Raw web logs, not terribly informative to the human eye

There are many different software packages, both commercial and open source, that help you mine useful information from the jumble of data that makes up raw web stats.

Properly analysed web logs can tell you: How many visitors your site is getting, what pages they are looking at, what time of day they come, whether they found you through a search engine and what keywords they searched for, how long they stay, what browsing software they’re using and what country they are browsing from.

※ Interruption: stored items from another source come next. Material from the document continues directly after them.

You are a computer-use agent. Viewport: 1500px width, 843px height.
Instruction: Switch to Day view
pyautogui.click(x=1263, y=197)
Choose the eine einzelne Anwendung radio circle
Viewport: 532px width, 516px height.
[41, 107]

Screenshot of processed web stats

Processed weblogs, in this case from the analysis program AWStats

This type of information can be hugely useful if you want to dig into how your website is used and who your visitors are. For example, say AcmeWidgets is running a contest to give away one of their top of the line $10,000 products, in return they get the contestants email address for future marketing campaigns. Using information gained from web stats analysis AcmeWidgets can see that of the five thousand people who visit their site every month only ten percent visit the contest page and of those only a small fraction actually fill in the form to enter the contest. Armed with this information AcmeWidgets might make the contest information more prominent on the website and promise to only send a maximum of one email per month to the people who do enter the contest, on the assumption that people generally aren’t aware of the contest and that those who are aware of it are nervous about their email account being spammed.

Acting on the information that you can gain from web stats is still a fine art, there is lots of assumption and conjecture involved in knowing why your visitors do what they do. But web stats do provide a solid, if imperfect, base from which to start this type of analysis and to improve the effectiveness of your website.